Andımız’ın içindekilerin bir maksadı ve mefkuresi vardı. Buradaki Türklük kavramı ırkçılık değildir ki… Bunu aslında Atatürk bunu 100 yıl evvel tam manasıyla her tarafıyla anlatmış ve sonuçlandırmış. Bunun bu devirde tekrar gündeme getirilmesi benim başımda soru işaretlerine neden oluyor.
“Atatürk’ün yerine Abdülhamit’in yüceltildiği bir süreç yaşıyoruz”

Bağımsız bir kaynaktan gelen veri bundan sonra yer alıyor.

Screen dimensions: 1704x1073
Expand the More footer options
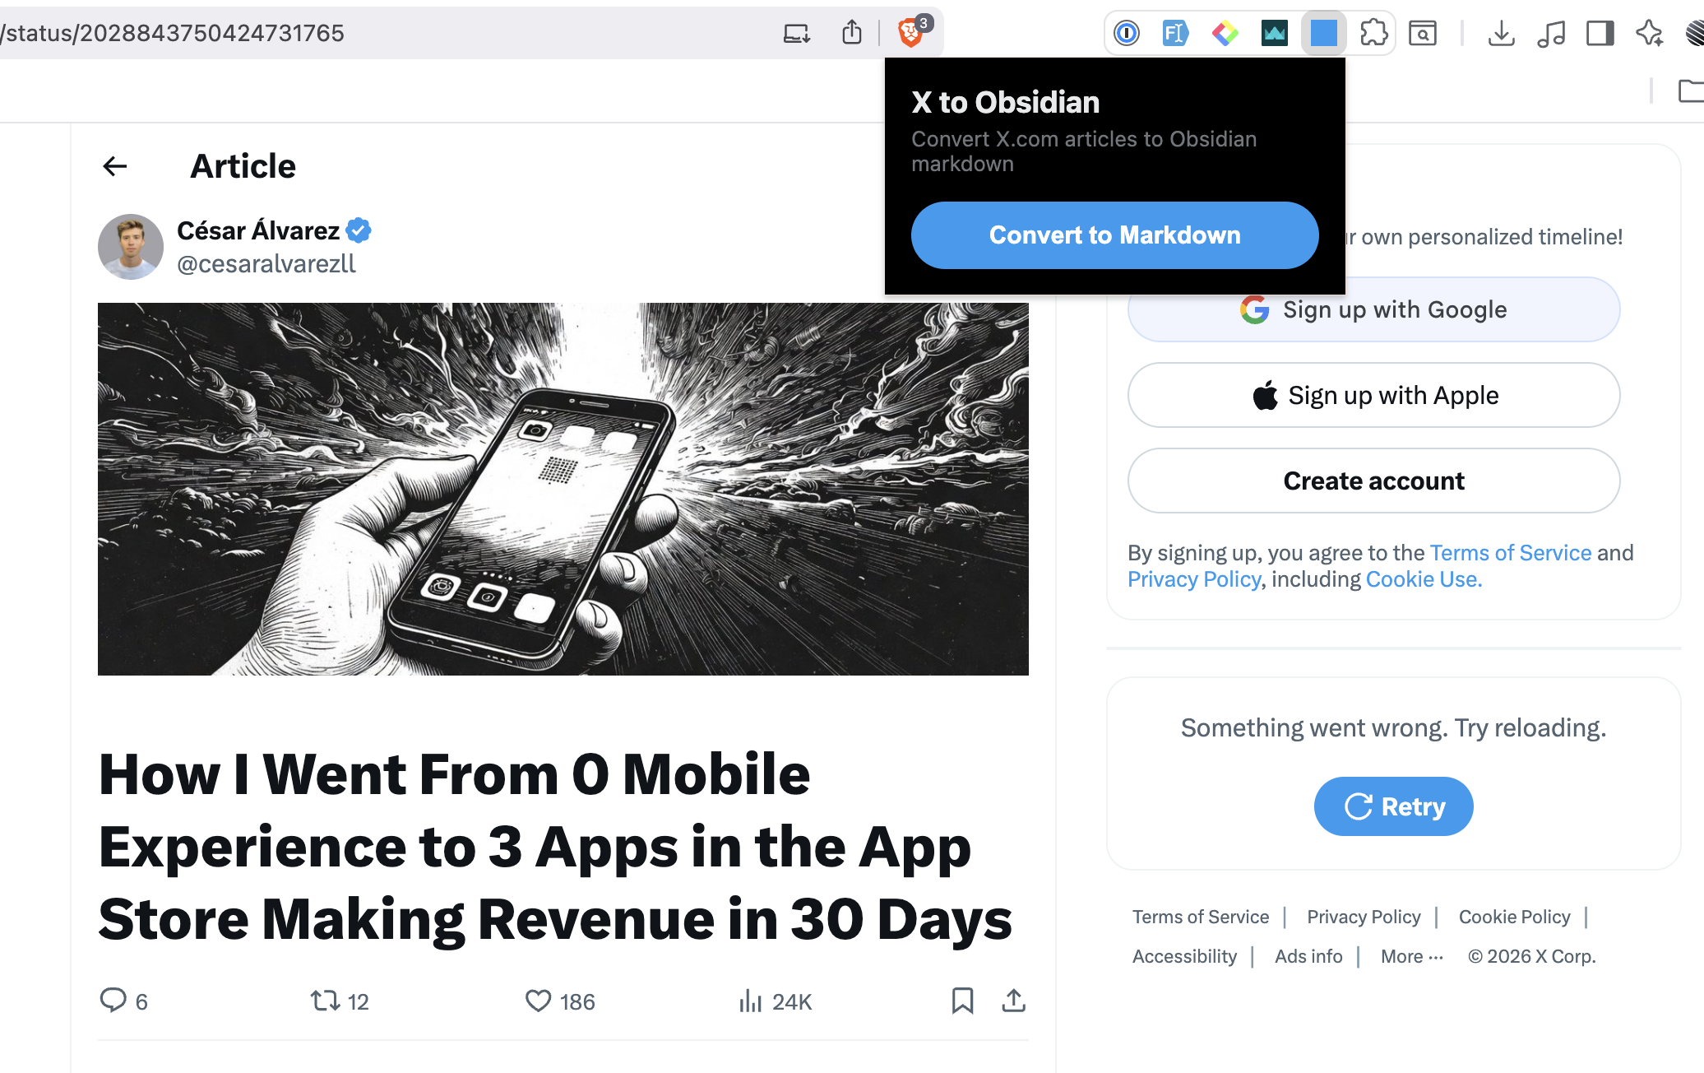coord(1412,956)
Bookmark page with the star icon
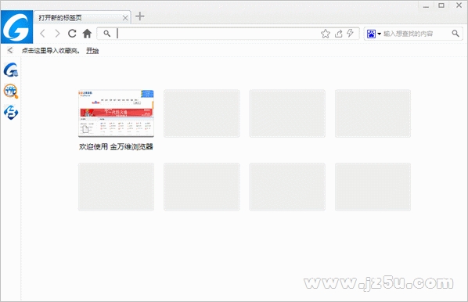The width and height of the screenshot is (468, 302). coord(326,34)
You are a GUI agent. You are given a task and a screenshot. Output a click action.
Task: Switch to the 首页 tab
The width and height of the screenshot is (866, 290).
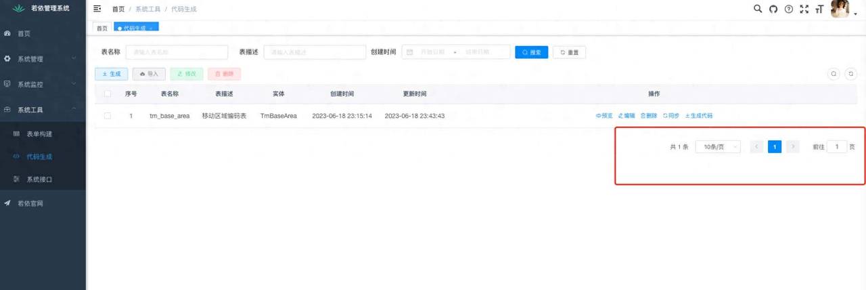click(x=102, y=28)
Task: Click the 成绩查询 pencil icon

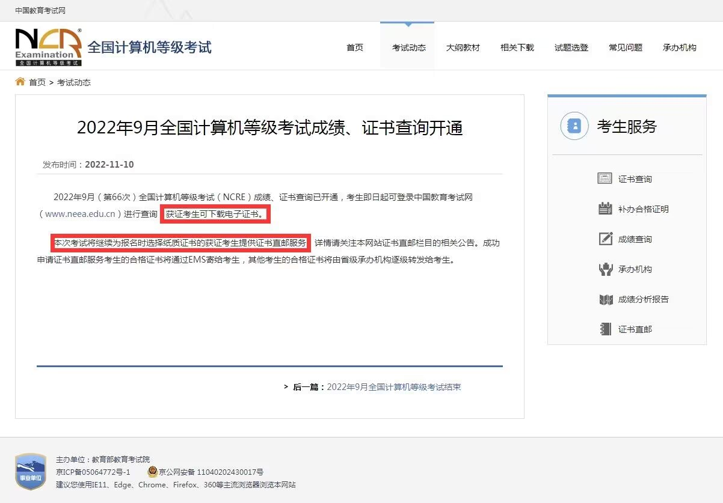Action: [x=605, y=239]
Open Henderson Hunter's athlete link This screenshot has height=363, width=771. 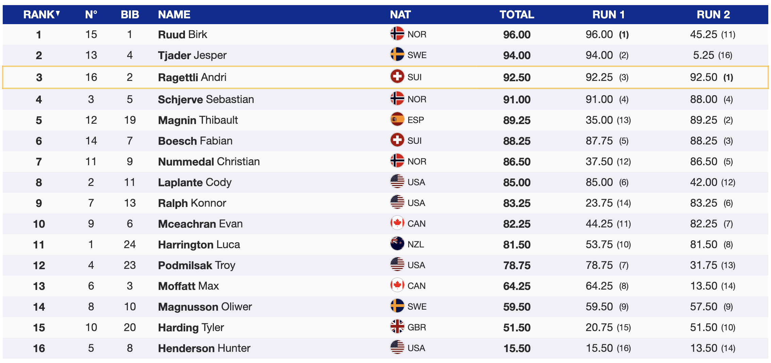pyautogui.click(x=204, y=348)
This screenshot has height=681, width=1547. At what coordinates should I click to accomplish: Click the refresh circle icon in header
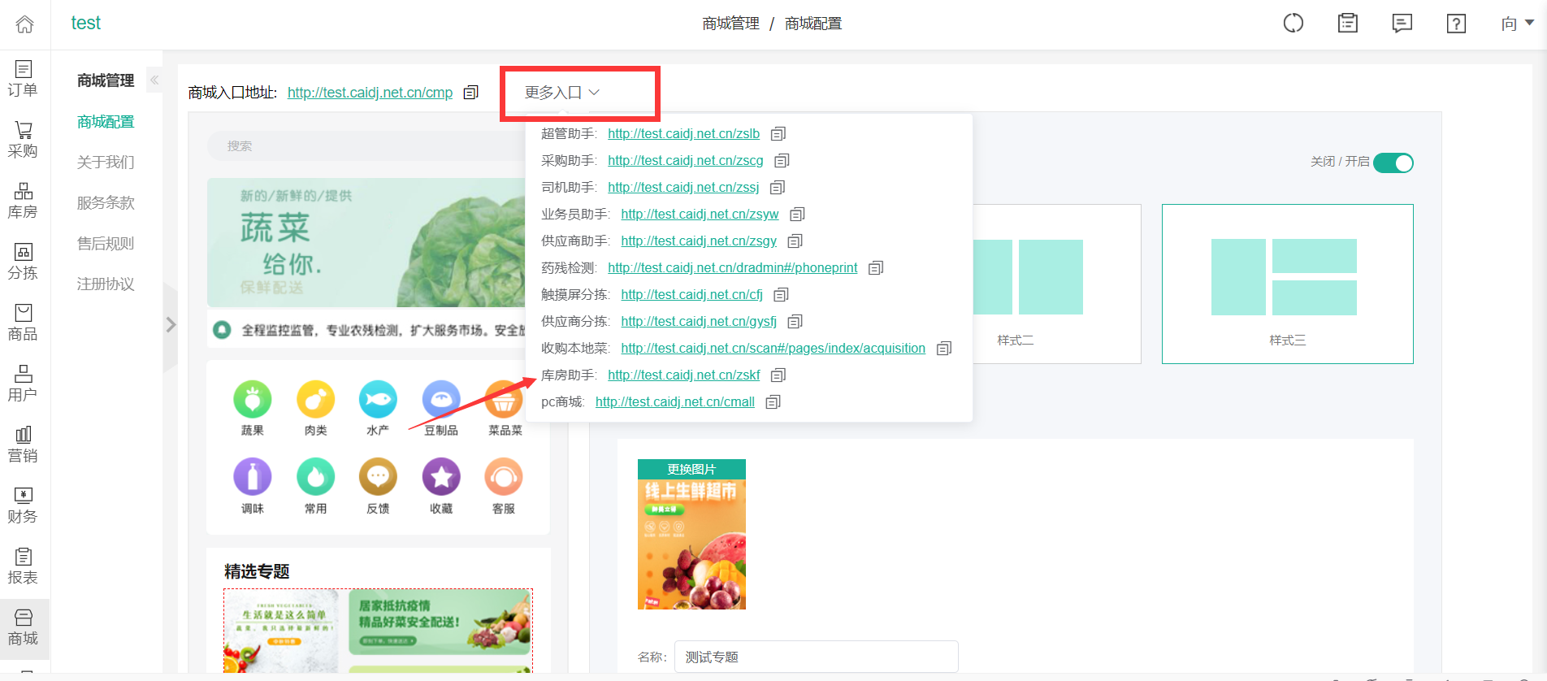tap(1293, 24)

Cumhuriyet’in ihtilalleri yok ediliyor. Cumhuriyet’in ihtilallerinin yerine abuk sabuk tanımlamalar getiriliyor. Atatürk’ün yerine Abdülhamit’in yüceltildiği, tıpkı vakit toplumun bütün kıymetleri ile ilgi Mustafa Kemal Atatürk’e ilişkin ve Cumhuriyet kıymetlerine ilişkin karşısına tam karşıtı nesnelerin konulduğu bir süreç yaşıyoruz. Cumhuriyet’in, ya da tırnak işareti içinde onların dediği üzere Yeni Türkiye diyorlar ya Yeni Türkiyeleştirme operasyonunda bunlar kilometre taşları. Zati Gazi Mustafa Kemal Türklüğün tarifi yapmış, Anayasa’mızda da var. Bunun üzerinden Andımız içerisinde bulunan varlığım Türk varlığına armağan olsun sözlerini ırkçılığa indirgersek kusur yapmış oluruz.